“There is a distinct difference between secrecy and privacy.” – Alanis Morissette, Interview
I heard that quote a few years ago, it is one that has always stuck with me. Personally, I am a big proponent of respecting privacy, but secrecy is an entirely different thing. Where the line is drawn depends on each individual unfortunately.
Previously, when doing security consulting for businesses, one of the common themes was the employers ability to access email, files, voice mail and even phone conversations of an employee if they felt it was necessary. Taking email for example, most employers feel they have a right to read any email that enters or leaves their company network, regardless of whether it is private in nature or not. I have been given arguments that the employer owns the equipment and the network and are ultimately responsible and must have the ability to do these types of activities if they feel it necessary. I had a discussion with an individual that was a senior executive that felt very strongly in favour of this opinion. I then gave him a scenario where he was collaborating with another company in a different province and the conversations were around some trade secrets or business that was sensitive in nature. I asked him if it would it be okay if his upstream ISP or one of the ISPs along the path captured and read his email correspondence with this company. His response was an absolute ‘no’ it would not be okay. I then stated that it is the ISPs network, they are ultimately responsible for the security and integrity of it. Two things happened. First he didn’t like the conversation anymore, that became very obvious. Second, he made some statement about it being ‘different’ and changed the topic. This made me realize that everyone wants secrecy for themselves, but do not want anyone to have secrets kept from them. Yes, a very obvious statement, but I think it also comes down to that simple concept which drives all these debates, discussions, and laws or lack of laws.

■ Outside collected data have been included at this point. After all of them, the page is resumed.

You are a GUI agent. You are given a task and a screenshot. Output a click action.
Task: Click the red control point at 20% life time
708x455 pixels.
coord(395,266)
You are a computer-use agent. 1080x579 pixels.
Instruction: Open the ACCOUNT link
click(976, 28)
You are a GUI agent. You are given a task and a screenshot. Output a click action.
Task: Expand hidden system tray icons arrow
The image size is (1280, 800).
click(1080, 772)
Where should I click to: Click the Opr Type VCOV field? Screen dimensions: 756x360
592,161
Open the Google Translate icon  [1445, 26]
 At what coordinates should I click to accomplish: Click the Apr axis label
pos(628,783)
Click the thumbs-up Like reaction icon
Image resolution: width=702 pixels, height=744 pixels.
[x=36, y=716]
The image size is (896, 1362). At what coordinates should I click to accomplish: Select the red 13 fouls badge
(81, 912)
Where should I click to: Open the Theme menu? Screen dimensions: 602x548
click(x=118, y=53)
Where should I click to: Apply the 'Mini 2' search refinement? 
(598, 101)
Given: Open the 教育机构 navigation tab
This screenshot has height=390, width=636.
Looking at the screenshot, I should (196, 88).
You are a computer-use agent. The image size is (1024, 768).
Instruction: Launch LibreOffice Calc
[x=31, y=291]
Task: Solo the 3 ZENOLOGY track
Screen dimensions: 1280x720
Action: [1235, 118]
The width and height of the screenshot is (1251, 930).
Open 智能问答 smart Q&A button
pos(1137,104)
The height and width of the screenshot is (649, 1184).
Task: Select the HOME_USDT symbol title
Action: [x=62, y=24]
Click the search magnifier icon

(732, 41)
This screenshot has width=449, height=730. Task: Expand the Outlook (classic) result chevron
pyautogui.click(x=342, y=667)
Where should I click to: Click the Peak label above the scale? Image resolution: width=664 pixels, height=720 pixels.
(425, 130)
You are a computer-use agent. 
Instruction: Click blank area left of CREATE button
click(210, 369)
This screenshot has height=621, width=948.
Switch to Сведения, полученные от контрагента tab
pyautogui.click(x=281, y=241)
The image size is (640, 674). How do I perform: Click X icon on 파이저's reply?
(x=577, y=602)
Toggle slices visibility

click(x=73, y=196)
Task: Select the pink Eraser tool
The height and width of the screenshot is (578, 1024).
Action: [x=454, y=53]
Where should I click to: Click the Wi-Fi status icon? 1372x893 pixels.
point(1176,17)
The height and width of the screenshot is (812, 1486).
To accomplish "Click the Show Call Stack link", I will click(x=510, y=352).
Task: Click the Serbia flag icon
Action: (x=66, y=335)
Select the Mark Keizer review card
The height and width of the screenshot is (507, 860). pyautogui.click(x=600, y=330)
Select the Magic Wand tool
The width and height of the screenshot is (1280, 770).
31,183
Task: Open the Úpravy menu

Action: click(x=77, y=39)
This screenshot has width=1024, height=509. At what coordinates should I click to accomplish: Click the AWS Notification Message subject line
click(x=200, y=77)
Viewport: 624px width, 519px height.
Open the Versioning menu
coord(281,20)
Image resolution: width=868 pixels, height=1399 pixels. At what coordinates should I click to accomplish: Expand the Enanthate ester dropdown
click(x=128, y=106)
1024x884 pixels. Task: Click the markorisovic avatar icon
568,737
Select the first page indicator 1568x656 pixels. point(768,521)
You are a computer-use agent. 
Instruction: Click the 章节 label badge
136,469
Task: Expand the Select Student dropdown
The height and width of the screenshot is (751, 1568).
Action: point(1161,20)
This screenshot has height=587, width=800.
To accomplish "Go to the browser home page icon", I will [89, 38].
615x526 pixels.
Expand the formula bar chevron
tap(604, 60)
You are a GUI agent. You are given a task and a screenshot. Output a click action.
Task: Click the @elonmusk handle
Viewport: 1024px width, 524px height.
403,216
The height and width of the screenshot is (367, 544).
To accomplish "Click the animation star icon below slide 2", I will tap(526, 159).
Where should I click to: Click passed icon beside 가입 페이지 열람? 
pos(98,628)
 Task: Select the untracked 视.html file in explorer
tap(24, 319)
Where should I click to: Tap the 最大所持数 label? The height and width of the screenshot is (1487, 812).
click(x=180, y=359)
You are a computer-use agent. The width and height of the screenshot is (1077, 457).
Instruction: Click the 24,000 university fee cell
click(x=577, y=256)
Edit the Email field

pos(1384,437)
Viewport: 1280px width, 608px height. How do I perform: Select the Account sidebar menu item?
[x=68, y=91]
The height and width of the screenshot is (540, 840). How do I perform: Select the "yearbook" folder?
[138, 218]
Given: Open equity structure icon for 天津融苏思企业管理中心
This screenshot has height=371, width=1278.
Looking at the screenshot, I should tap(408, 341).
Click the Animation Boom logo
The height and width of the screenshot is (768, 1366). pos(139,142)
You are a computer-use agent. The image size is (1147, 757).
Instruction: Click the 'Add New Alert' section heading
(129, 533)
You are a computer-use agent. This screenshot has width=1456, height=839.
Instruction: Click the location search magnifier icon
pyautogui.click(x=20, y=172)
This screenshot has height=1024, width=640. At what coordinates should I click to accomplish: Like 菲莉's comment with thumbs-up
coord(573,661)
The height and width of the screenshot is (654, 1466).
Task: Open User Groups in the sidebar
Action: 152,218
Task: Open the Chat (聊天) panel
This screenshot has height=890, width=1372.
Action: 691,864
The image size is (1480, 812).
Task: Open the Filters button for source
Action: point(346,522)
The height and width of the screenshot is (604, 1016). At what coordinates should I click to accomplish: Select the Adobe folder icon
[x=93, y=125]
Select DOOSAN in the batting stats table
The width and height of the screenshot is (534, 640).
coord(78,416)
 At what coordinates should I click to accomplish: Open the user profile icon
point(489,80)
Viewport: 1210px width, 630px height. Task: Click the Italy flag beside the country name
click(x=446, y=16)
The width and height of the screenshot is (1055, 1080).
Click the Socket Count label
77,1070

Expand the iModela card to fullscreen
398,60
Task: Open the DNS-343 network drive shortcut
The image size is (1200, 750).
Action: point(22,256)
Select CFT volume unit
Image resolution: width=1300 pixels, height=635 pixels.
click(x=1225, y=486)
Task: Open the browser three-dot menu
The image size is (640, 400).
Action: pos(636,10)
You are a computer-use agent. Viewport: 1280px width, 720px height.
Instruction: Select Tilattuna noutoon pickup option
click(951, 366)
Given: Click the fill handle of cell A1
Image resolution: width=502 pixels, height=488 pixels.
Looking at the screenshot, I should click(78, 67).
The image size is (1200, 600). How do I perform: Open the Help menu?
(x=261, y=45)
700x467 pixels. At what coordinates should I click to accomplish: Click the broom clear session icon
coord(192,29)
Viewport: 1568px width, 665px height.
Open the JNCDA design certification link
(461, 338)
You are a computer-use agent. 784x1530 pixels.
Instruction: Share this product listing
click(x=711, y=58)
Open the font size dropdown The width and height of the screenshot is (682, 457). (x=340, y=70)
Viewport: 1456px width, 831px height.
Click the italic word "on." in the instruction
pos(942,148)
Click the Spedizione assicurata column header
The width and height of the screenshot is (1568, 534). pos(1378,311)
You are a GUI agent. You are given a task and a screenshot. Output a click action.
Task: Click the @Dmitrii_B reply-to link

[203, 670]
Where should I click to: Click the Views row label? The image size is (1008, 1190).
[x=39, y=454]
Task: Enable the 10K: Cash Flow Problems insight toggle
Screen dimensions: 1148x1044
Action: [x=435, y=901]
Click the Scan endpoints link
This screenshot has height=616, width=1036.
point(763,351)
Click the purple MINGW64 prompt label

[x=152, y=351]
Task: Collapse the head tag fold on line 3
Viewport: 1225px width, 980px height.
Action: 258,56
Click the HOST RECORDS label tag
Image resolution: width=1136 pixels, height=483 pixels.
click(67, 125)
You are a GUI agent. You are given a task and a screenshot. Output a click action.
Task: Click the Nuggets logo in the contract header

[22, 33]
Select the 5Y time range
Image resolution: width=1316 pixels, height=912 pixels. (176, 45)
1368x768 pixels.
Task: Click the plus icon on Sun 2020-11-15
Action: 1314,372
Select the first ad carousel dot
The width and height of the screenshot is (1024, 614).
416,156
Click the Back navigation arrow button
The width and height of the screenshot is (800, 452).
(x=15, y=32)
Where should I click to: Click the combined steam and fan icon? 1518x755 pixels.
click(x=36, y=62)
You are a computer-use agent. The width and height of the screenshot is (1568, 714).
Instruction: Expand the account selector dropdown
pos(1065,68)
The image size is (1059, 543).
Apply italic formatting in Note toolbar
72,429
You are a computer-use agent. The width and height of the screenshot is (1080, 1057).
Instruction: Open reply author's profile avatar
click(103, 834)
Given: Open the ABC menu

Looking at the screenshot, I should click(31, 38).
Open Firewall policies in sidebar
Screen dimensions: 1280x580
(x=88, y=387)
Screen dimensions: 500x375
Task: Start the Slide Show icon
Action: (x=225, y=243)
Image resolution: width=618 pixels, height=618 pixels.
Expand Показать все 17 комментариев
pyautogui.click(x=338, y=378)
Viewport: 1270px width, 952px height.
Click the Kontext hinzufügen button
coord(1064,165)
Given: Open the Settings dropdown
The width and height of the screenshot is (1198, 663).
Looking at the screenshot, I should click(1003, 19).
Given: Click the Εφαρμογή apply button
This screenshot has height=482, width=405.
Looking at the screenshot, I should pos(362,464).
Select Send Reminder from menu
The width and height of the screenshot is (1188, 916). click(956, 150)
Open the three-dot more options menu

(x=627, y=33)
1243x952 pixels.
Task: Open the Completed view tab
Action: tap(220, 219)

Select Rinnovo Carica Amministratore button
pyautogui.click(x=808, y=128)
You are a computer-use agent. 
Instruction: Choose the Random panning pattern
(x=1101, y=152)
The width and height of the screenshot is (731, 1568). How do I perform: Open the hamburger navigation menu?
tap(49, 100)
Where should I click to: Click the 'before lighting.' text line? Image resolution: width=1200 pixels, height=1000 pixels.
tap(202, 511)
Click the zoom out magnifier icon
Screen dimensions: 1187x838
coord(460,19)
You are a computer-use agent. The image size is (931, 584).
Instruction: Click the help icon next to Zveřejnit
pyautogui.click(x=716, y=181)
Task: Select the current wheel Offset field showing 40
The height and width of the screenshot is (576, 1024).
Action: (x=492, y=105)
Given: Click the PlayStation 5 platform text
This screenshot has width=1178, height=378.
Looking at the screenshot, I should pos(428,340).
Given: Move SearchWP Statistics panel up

So why am I bringing this up? Michael Hyatt has a blog that I read regularly. I don’t know him personally, but he seems like a good guy and has some insightful entries. He recently commented on the idea of using Gmail for his business email. I completely understand why he is considering it, and would argue that if you are a small or medium size business it could make complete sense financially and logistically. What about the privacy implications? What if Google has a security breech and data is lost or stolen? What if Google is late to apply a security patch? What if there is a security hole that Google isn’t aware of but a criminal is? If there is a legal issue with a company in Germany that is using a cloud computing application who’s laws apply for data access? Suppose you accept the terms of service and policies around Gmail and choose to use their service for email. A year later, you change your mind and wish to have all your email transferred to a different server or service. Can you do this? Will all your data be erased from Gmail servers and their backup systems so they could never retrieve it again? Do you care?
I think technology, innovation, and the internet are awesome. But I also think it is very important that individuals and businesses realize and think seriously about the privacy implications. Some suggest this is pointless. With GoogleDocs, Gmail, online CRM systems, and the multitude of other cloud computing applications available and in use, we have already made this decision even if it is somewhat unconciously as a society. I feel this statement may be right, and that makes me sad.